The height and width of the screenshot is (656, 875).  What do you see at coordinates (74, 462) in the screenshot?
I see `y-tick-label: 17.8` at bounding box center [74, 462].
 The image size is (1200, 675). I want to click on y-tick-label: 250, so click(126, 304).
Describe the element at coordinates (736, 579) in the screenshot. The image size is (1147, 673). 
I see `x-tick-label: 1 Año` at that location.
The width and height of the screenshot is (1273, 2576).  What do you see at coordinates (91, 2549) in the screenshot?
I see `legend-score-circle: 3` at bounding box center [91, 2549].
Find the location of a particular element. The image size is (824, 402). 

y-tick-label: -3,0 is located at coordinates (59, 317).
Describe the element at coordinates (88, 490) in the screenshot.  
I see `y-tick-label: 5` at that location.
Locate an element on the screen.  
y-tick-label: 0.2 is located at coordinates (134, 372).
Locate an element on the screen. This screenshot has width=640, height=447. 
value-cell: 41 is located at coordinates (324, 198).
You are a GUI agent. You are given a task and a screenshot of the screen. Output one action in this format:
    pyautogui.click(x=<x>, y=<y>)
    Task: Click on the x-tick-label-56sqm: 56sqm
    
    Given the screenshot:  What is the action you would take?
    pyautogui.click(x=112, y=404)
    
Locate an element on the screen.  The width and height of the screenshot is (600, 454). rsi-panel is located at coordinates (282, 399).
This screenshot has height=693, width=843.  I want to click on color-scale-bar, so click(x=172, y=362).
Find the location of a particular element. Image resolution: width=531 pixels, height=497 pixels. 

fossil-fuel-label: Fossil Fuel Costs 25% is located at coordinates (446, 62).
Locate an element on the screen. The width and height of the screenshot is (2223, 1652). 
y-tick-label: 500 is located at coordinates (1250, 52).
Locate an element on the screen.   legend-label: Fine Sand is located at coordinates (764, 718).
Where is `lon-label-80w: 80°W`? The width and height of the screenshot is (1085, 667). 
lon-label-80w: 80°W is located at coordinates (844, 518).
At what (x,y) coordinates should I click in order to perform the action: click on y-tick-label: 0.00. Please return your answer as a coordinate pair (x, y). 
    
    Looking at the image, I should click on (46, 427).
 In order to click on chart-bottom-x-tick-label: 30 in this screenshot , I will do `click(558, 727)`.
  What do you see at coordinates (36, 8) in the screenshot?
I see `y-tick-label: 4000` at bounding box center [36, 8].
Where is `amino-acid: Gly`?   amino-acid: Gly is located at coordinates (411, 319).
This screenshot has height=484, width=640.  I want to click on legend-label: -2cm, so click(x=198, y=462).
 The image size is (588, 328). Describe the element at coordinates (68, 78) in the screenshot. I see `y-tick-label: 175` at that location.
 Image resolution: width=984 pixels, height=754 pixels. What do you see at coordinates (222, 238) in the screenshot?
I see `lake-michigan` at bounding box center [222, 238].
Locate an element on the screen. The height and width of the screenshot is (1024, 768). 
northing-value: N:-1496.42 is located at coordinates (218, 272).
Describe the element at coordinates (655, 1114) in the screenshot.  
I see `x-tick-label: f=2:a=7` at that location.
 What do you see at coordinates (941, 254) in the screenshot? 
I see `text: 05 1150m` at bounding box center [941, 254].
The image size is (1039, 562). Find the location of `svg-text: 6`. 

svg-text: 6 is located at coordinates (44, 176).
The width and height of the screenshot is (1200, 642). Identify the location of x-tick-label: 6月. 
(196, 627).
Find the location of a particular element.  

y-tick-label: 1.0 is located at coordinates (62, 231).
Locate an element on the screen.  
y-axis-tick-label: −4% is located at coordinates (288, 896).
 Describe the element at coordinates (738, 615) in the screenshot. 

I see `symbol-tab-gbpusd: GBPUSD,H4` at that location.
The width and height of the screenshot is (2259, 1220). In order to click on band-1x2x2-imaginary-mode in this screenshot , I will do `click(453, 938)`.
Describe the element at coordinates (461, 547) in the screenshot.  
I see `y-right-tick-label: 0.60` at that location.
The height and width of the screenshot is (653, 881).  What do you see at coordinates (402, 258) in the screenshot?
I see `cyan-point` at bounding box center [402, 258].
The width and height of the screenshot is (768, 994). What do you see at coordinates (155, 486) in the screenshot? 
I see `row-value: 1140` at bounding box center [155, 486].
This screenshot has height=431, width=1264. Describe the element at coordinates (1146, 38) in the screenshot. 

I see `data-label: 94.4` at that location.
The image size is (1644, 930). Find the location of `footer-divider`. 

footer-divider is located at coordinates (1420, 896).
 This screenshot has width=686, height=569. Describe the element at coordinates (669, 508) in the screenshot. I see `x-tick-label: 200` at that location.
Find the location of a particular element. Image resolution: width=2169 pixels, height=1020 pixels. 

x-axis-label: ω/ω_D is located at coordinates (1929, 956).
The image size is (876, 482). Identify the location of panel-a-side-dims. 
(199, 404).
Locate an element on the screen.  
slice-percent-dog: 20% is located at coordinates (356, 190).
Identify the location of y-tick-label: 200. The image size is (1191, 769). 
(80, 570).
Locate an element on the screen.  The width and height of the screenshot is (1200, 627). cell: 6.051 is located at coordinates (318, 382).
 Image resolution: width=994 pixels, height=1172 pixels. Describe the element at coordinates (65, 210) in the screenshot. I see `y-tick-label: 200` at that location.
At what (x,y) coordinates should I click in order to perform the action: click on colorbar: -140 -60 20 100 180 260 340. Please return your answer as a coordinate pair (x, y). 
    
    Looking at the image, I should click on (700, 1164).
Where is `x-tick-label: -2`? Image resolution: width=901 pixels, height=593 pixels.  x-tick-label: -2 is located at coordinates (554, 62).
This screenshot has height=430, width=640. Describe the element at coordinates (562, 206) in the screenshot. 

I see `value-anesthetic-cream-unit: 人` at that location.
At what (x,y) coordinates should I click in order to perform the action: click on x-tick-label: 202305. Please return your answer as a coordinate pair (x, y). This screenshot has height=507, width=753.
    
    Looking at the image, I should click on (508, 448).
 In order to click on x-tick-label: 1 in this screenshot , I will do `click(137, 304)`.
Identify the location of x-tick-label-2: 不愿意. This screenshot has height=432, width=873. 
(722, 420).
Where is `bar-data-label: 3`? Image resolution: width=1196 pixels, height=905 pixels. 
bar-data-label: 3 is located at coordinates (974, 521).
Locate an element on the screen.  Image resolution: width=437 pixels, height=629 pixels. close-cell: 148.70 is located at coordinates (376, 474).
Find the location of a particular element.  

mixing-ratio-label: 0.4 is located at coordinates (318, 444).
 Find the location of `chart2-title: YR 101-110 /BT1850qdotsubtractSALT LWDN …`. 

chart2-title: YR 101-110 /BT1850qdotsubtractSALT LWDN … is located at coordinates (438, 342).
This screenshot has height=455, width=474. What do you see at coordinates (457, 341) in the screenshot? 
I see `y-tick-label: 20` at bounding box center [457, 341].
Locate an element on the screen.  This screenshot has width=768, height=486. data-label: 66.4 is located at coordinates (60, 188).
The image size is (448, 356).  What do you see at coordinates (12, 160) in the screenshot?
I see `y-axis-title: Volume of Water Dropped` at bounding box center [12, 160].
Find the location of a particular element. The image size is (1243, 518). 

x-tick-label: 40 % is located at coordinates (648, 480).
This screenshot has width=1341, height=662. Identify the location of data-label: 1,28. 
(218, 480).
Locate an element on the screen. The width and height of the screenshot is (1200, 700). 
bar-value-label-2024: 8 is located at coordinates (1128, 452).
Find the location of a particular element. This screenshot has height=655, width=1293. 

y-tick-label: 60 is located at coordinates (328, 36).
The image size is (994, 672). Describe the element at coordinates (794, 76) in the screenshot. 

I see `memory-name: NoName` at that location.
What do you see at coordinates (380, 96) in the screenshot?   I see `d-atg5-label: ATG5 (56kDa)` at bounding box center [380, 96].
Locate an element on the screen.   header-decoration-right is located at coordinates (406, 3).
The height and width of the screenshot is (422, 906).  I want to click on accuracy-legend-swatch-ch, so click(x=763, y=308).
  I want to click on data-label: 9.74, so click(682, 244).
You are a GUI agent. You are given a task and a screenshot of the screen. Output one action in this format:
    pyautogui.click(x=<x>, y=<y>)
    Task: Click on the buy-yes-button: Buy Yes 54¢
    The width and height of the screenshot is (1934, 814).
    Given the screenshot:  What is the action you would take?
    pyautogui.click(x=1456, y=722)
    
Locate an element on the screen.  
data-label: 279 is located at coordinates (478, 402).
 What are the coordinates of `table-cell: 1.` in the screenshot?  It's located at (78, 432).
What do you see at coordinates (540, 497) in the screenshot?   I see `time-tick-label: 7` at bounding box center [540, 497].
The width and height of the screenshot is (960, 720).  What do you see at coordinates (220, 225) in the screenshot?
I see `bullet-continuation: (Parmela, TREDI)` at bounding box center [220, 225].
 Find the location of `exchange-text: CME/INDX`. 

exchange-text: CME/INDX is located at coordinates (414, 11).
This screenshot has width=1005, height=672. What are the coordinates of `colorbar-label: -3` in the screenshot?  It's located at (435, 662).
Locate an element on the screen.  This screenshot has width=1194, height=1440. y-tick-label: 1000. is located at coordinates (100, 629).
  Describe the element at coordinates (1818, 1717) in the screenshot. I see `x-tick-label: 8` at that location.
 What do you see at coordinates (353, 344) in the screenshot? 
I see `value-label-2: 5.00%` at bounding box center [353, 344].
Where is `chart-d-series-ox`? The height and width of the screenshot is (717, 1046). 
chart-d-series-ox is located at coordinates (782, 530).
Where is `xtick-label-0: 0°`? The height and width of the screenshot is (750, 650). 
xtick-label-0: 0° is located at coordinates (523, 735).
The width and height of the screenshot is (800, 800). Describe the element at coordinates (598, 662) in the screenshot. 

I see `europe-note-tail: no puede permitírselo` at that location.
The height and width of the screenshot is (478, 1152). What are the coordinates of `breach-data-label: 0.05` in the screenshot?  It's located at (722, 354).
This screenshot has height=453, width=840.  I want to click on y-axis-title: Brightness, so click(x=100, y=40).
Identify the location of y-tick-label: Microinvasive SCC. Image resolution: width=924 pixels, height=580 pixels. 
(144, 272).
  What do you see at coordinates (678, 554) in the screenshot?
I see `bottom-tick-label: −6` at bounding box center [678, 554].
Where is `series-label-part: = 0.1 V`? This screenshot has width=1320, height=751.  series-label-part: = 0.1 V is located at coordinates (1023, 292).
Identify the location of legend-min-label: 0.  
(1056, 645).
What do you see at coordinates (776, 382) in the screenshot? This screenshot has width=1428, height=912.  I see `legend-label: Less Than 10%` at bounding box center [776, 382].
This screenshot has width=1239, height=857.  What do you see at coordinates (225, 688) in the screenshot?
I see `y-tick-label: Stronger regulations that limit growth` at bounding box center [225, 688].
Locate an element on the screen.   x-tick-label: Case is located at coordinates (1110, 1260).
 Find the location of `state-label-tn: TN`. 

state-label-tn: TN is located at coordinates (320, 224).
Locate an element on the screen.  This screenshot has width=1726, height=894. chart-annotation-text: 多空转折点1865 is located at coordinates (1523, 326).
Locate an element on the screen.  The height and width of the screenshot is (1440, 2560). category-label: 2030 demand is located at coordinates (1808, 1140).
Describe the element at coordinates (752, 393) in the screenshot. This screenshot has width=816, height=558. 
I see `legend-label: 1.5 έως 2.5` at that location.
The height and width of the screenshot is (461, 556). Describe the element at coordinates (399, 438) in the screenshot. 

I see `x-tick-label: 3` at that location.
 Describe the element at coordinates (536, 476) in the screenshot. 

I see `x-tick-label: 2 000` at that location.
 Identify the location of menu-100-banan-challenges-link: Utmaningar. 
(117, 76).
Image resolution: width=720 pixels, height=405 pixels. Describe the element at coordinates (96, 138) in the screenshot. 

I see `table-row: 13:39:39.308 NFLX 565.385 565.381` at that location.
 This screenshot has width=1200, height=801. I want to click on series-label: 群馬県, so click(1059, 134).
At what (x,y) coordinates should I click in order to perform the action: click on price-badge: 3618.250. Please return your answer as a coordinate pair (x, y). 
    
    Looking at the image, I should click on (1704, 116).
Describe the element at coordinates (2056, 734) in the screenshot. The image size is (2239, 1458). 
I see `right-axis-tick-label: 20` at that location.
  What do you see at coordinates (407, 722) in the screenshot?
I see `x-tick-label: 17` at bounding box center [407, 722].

☆ ☆ ☆

**EXERCISE DESCRIPTION**
Quote word for word the lines in the listing above, starting with the line that contains "Describe the element at coordinates (536, 476)" and going on through the line that contains "This screenshot has width=1200, height=801.".

**EXERCISE RESULT**
 Describe the element at coordinates (536, 476) in the screenshot. 

I see `x-tick-label: 2 000` at that location.
 Identify the location of menu-100-banan-challenges-link: Utmaningar. 
(117, 76).
Image resolution: width=720 pixels, height=405 pixels. Describe the element at coordinates (96, 138) in the screenshot. 

I see `table-row: 13:39:39.308 NFLX 565.385 565.381` at that location.
 This screenshot has width=1200, height=801. I want to click on series-label: 群馬県, so click(1059, 134).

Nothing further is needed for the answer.